Pose is a sample application that helps people run yoga studios. Its users – businesses like Brooklyn Yoga – can set up a list of instructors and studios, schedule classes, and charge customers to attend them.

Pose demonstrates a few features:

  • Creating a Connect account and gathering KYC information using Connect embedded components
  • Charging customers through Payment Links and collecting platform revenue through application fees
  • Consuming webhook events to record new registration payments
  • Integrating other embedded components to let users manage customer payments and payouts
  • A minimal integration of Capital for Platforms, letting Pose give Brooklyn Yoga access to working capital

Note that this app isn’t a reference implementation of Stripe Connect, this code should not be used in production. It is a teaching tool, deliberately simplified to help demonstrate some key features.

Your tasks for today

You can find every place which needs updates by searching for Training TODO comments, but here are a collection of milestones to help guide your progress. Also, you can use the video below to see how the app operates when everything is behaving correctly.

Milestone 1: Onboarding a new user

You'll need to create a new Connect account, configure the controller appropriately, and then use the Connect embedded components for collecting KYC data.

Complete the server code that currently creates a new Pose user to also create a corresponding Stripe account:

  • The account should have transfer and card payment capabilities.
  • The Pose application will pay the Stripe fees and will assume liability for any losses the account can't pay. It will also be responsible for collecting KYC information.
  • The new account does not need access to the Stripe dashboard.
  • Store the Pose database id for this user in the metadata of the Stripe account.

Once you've create a Stripe account associated with the user, complete the Dashboard page within the Pose client to display the Connect embedded account components to the user.

  • The Pose client layout includes an EmbeddedComponentContext class which handles the initialization required by the Connect components.
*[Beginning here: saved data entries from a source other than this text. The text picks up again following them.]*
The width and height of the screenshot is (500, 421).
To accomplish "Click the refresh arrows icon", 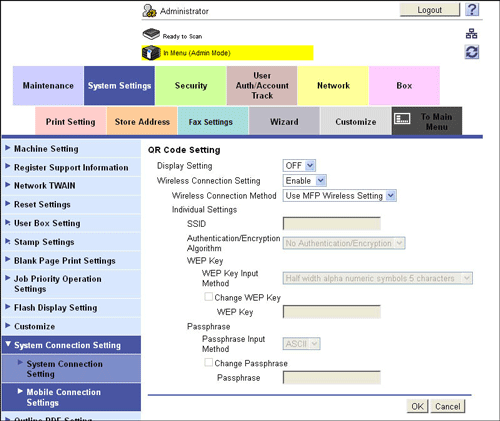I will coord(472,52).
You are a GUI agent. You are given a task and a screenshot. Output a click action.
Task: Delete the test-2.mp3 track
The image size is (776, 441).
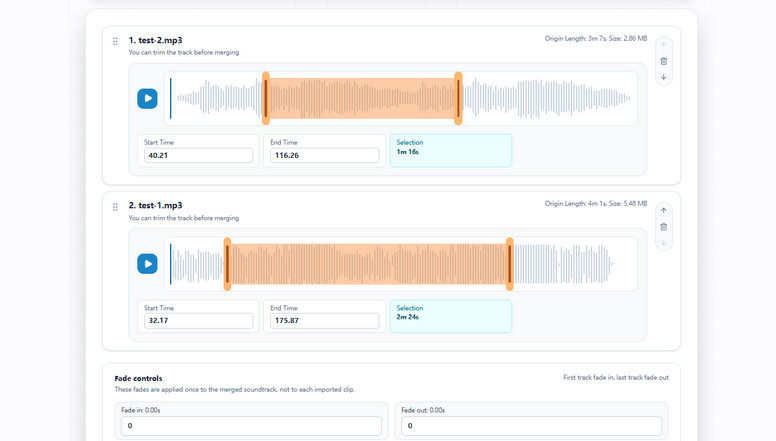click(x=664, y=61)
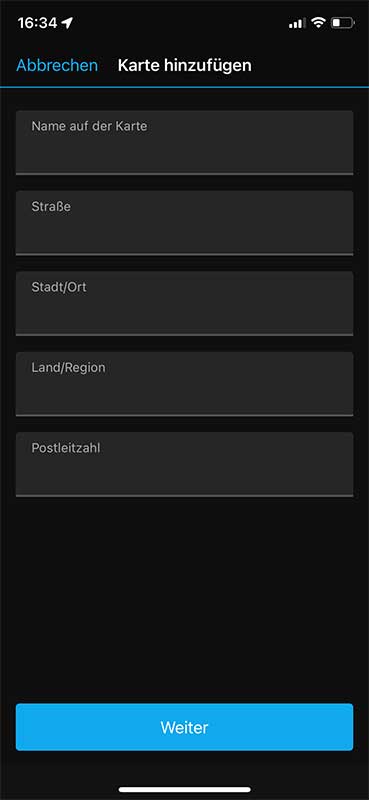Focus the Name auf der Karte field
Image resolution: width=369 pixels, height=800 pixels.
pos(184,143)
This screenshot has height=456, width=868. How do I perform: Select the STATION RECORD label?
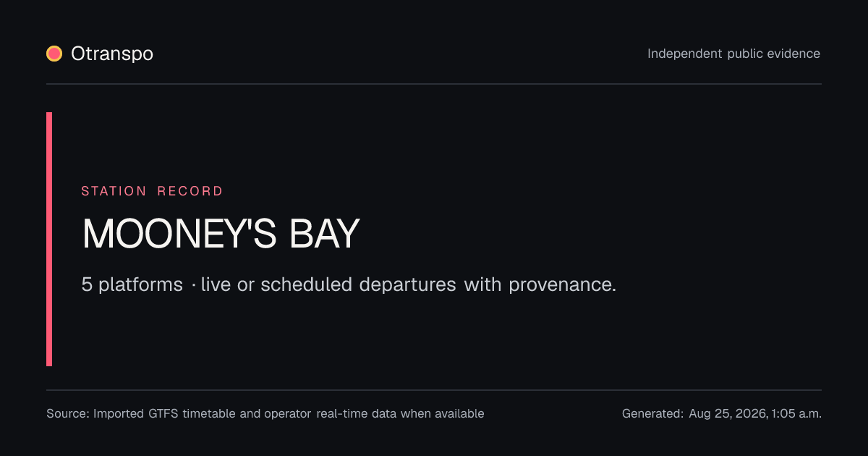[152, 191]
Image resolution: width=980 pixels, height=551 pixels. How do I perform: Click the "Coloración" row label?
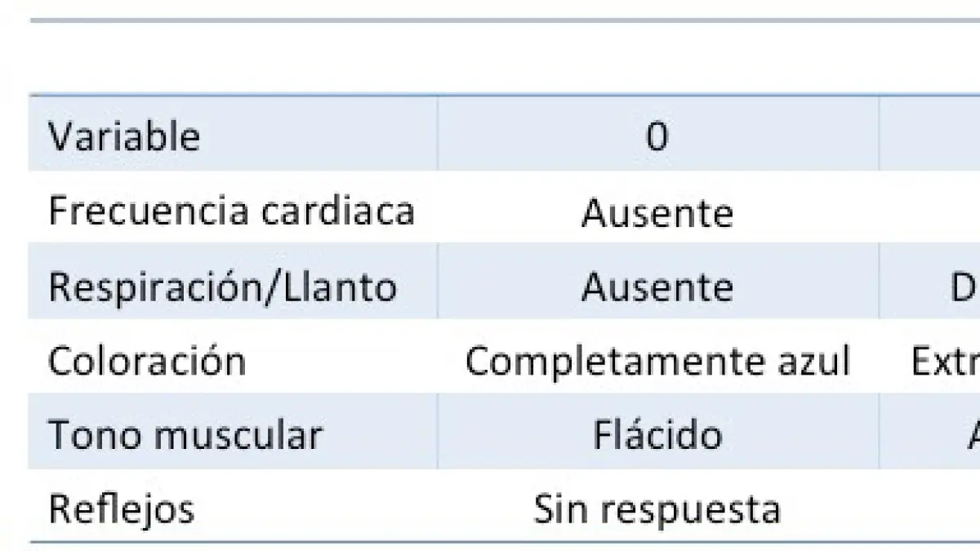point(147,361)
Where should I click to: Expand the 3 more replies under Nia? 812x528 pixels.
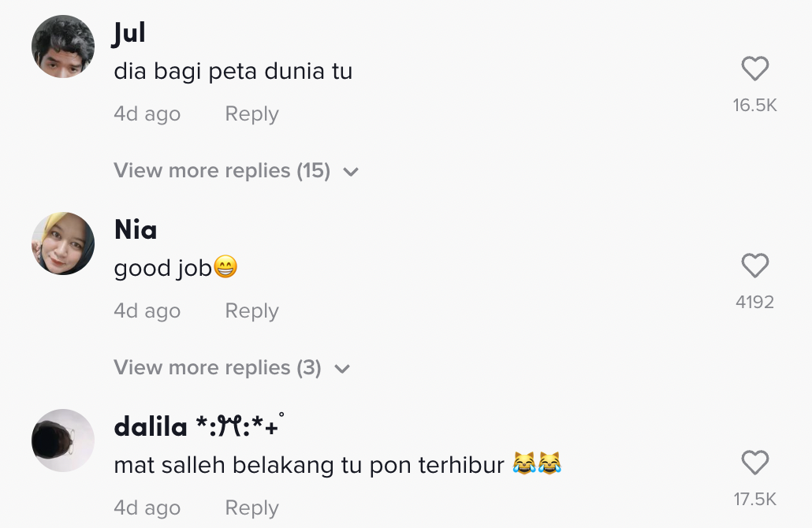(217, 367)
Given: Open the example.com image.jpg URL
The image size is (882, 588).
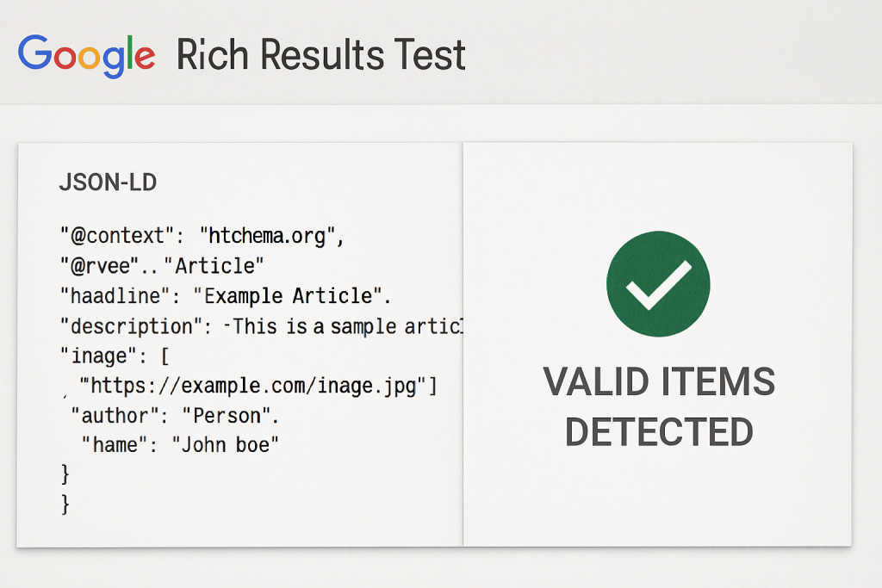Looking at the screenshot, I should coord(254,386).
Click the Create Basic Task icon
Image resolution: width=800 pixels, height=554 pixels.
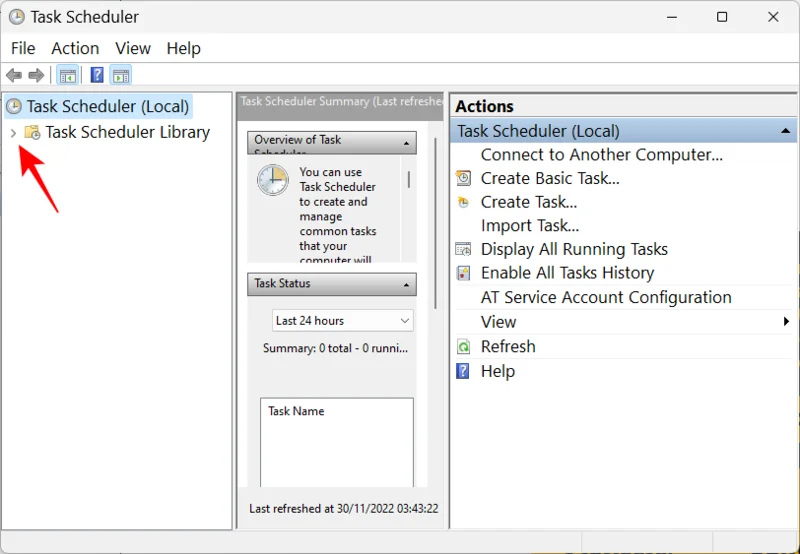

Before you can use one of the Connect components, you'll need to complete the context to initialize and provide a StripeConnectInstance. Complete the useEffect function in the context to fetch a client secret, make a server call to create an AccountSession object and then initialize a StripeConnectInstance. You can use the following CSS styles in your call to loadConnectAndInitialize to make the components appear integrated into the application:
 appearance: {
          overlays: 'dialog',
          variables: {
            fontFamily: 'Sohne, inherit',

            colorPrimary: '#312356',

            buttonPrimaryColorBackground: '#312356',
            buttonPrimaryColorText: '#f4f4f5',

            badgeSuccessColorBackground: '#D7F4CC',
            badgeSuccessColorText: '#264F47',
            badgeSuccessColorBorder: '#BDDAB3',

            badgeWarningColorBackground: '#FFEACC',
            badgeWarningColorText: '#C95B4D',
            badgeWarningColorBorder: '#FFD28C',

            badgeDangerColorBackground: '#FFEACC',
            badgeDangerColorText: '#C95B4D',
            badgeDangerColorBorder: '#FFD28C',
          },
        },
  • Within the server's account session service, complete the function createAccountSession. You should enable the following components: account_management, account_onboarding, notification_banner, payments, payouts, capital_financing, capital_financing_application, capital_financing_promotion. disable_stripe_user_authentication and external_account_collection should both be set to true for components that have that feature.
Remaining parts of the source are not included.